The EmptyMethod intrinsic (-XX:+ UseFastEmptyMethods) is removed from the
current version of HotSpot VM already, because it interferes with the
tiered compilation system for not having method invocation counter update
logic. But you can probably revive the code for implementing the pause
intrinsic in the interpreter.
3. The C1 and C2 versions. These should only treat the "spinLoopHint()"
call as a hint. Instead of generating an explicit "PauseNode" in place of
this call, you should probably mark the hint on a LoopNode (or in the case
of C1, mark it on the basic block with the backedge). Then, only emit the
x86 pause instruction at the backedge if the loop is not a CountedLoop,
assuming spin loops shouldn't look like a counted loop.
This is very different from the way other intrinsics are implemented, say,
String.equals() or Unsafe.compareAndSwapInt(), where you could just treat
it as a call and unconditionally emit the code in place of the call.
Just my two cents.
- Kris
On Sun, Nov 9, 2014 at 12:38 PM, Jaromir Hamala <jaromir.hamala at gmail.com>
wrote:
> Hi Aleksey,
>
> thanks again for your feedback & help! I'm working on C1 right now and your
> examples made it way easier for me. I'll sort out the OCA thing.
>
> Cheers,
> Jaromir
>
>
>
> On Sun, Nov 9, 2014 at 7:48 PM, Aleksey Shipilev <
> aleksey.shipilev at oracle.com> wrote:
>
> > Hi Jaromir,
> >
> > On 11/09/2014 09:53 PM, Jaromir Hamala wrote:
> > > I do not have ambitions to include it in OpenJDK,
> >
> > Why not?

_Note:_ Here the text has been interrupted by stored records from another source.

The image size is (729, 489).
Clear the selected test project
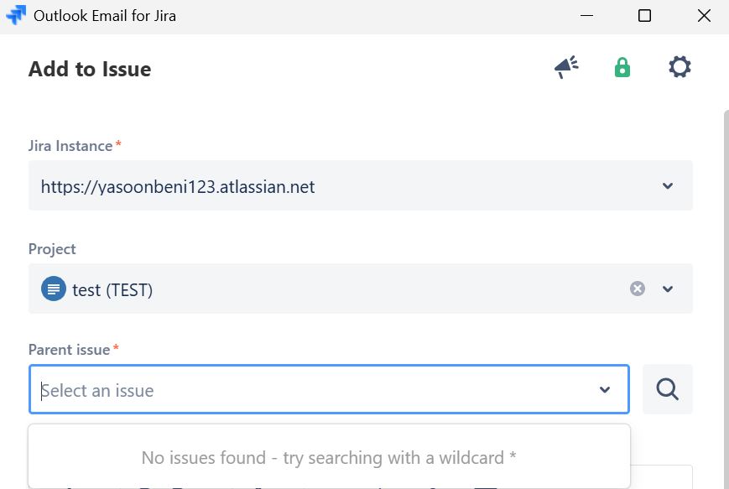pos(638,289)
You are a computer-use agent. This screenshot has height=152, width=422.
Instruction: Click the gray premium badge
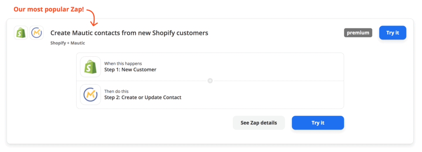(x=358, y=33)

Please follow the step 0 from here:
> > http://openjdk.java.net/contribute/ -- submit the OCA.
> >
> >
> > > but I greatly appreciate any feedback / help. I guess the next step
> > > for me is to include C1 and eventually C2 support - again - any
> > > pointers are very highly appreciated!
> >
> > This may be a shortest example for simple Unsafe intrinsic handled in
> > interpreter, C1 and C2 (notice how much shorter the interpreter code is,
> > since we "just" use the native methods as interpreter handlers):
> > http://hg.openjdk.java.net/jdk8/jdk8/jdk/rev/ad6097d547e1
> > http://hg.openjdk.java.net/jdk8/jdk8/hotspot/rev/1e41b0bc58a0
> >
> >
> > IIRC, for C1, you would need to:
> >
> > 1) Handle the intrinsic in LIRGenerator::do_Intrinsic
> > (c1_LIRGenerator.cpp), it should add the nodes to C1 IR, see e.g.

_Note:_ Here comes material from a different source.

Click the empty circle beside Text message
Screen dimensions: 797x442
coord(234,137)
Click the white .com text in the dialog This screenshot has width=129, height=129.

> > membar_acquire(). You will have to create a new LirOp, with 0 arguments,
> > in LIR_Code enum, say, "lir_pause".
> >
> > 2) Lower the lir_pause to machine code in LIR_Assembler::emit_op0 (see
> > c1_LIRAssembler.cpp). There should be a call to macro-assembler defining
> > the PAUSE instruction.
> >
> >
> > For C2, you would need to:
> >
> > 1) Add the intrinsic definitions and intrinsic code into
> > library_call.cpp/hpp. It would be easier to follow the code for some
> > already-existing simple intrinsic, see e.g. inline_unsafe_prefetch. Your
> > code should emit a new, special-named IR node, say, PauseNode.
> >
> > 2) Add the matching rule for PauseNode into architecture description
> > file (x86_32.ad or x86_64.ad). This file matches the IR node to the
> > concrete machine code to emit. It is usually macroed into assembler
> > call. E.g. PrefetchRead node with mem argument is matched to
> > Assembler::prefetchr in assembler_x86.cpp. There, the exact machine code
> > is emitted.
> >
> >
> > I think this is enough to make a working example.
> >
> > -Aleksey.
> >
> >
>
>
> --
> “Perfection is achieved, not when there is nothing more to add, but when
> there is nothing left to take away.”